MOSCOW, March 6. /TASS/. Argentina is justifiably fighting to regain sovereignty over the Malvinas (Falklands) Islands, which are still considered a British overseas territory, Dmitry Medvedev, deputy head of the Russian Security Council and chairman of the United Russia Party, said.

He recalled that Argentina had withdrawn from its agreement with the United Kingdom governing administrative and economic activities on the Malvinas.

"While this piece of paper is quite new by historical standards, dating back to just 2016, politically it has turned rotten and malodorous (as, by the way, is the case with just about everything that the pestilent hand of London touches). Buenos Aires's determination to continue its just struggle to regain sovereignty over the disputed territories clearly demonstrates a course toward strengthening the legal independence of states and their struggle against the disgraceful modern practices of neo-colonialism, which many countries continue to indulge in," he wrote in an article uploaded to the United Russia website on Monday.
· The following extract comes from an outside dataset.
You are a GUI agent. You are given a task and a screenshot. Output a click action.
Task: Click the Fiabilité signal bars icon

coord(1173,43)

Medvedev stated that the sharp blade of turbulence in international relations has served to lance a boil festering with long-standing global problems.
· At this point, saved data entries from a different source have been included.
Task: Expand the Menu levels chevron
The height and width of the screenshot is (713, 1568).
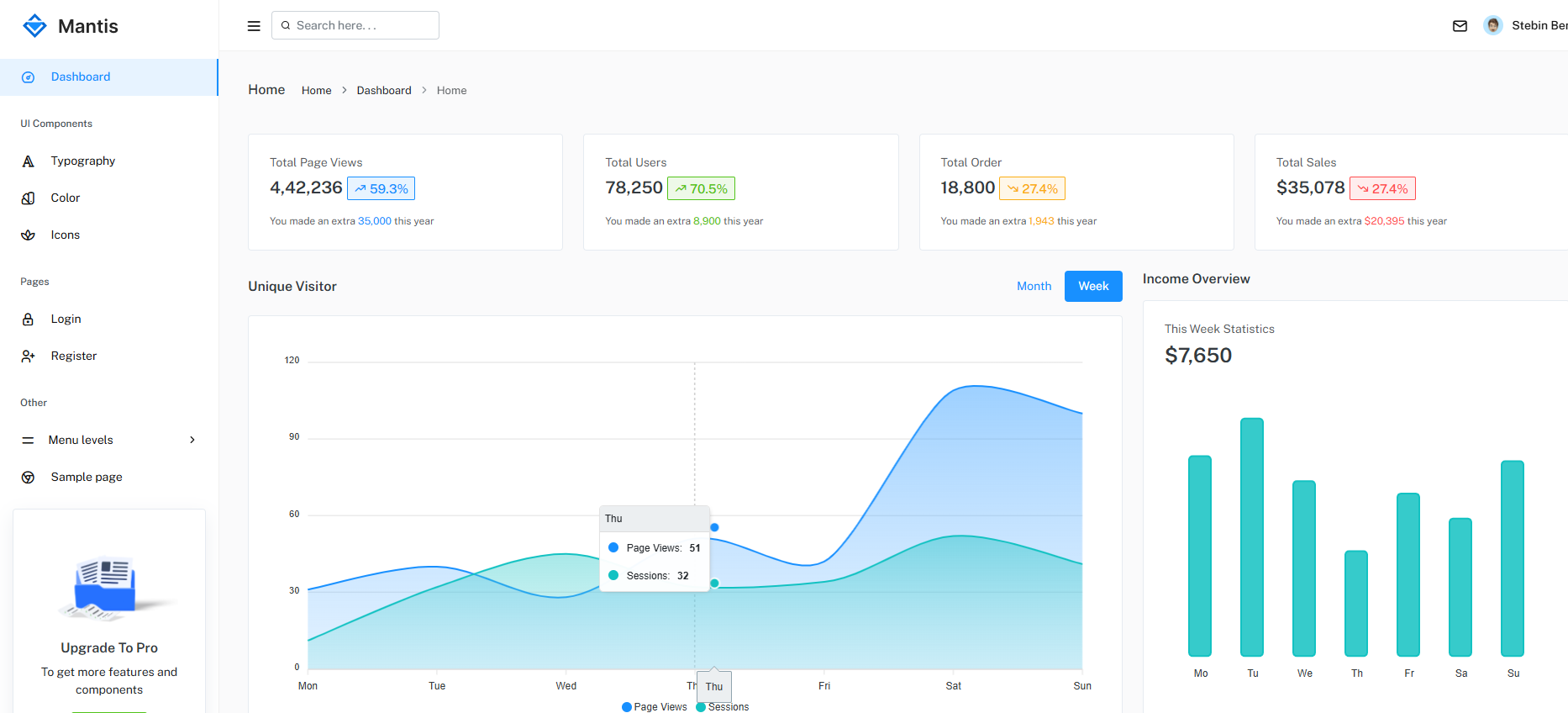Action: click(x=192, y=440)
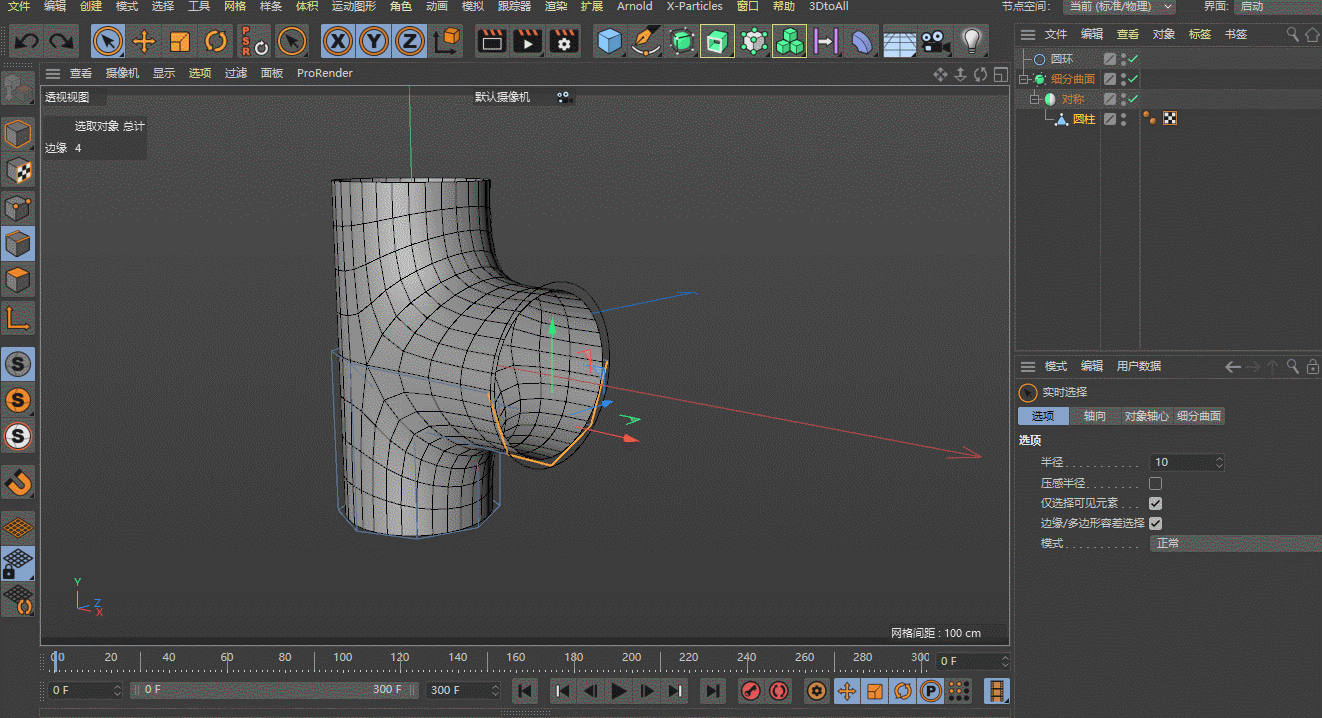Switch to the 轴向 tab
The height and width of the screenshot is (718, 1322).
(x=1095, y=416)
"For many decades, they have just been covering them over with 'political band-aids' rather than eliminating the causes of the disease. However, no abscess can last forever. The time is ripe for international surgical intervention to remove the malignant tumor of the colonial past," he said.

Medvedev highlighted the fact that, according to the UN classification, there are still quite a few non-self-governing territories in the world, which he described as "rudiments of the colonial system that collapsed in the 1950s through 1970s of the 20th century."

"Indeed, do the former colonial powers wish to give them true freedom? Hardly," Medvedev said.

In his view, Great Britain will never give the Chagos Archipelago back to Mauritius, just as France will never return Mayotte to the Union of the Comoros, or the Scattered Islands in the Indian Ocean (in French: ·les ·parses) to Madagascar. "Therefore, these countries have developed a growing understanding of the correctness of resisting the remnants of neo-colonial practices and attempts to impose perverse cultural attitudes upon them, which emanate from the former Western colonial powers," the deputy Security Council head pointed out.

In conclusion, he warned that the emerging multipolar world would be much more complex than a "two-dimensional bipolar system or unipolar diktat."

"While the Soviet Union actively contributed to the collapse of the world colonial system, now, together with other countries, we can drive the last nail into the coffin of the neo-colonial aspirations of the Western world," he concluded.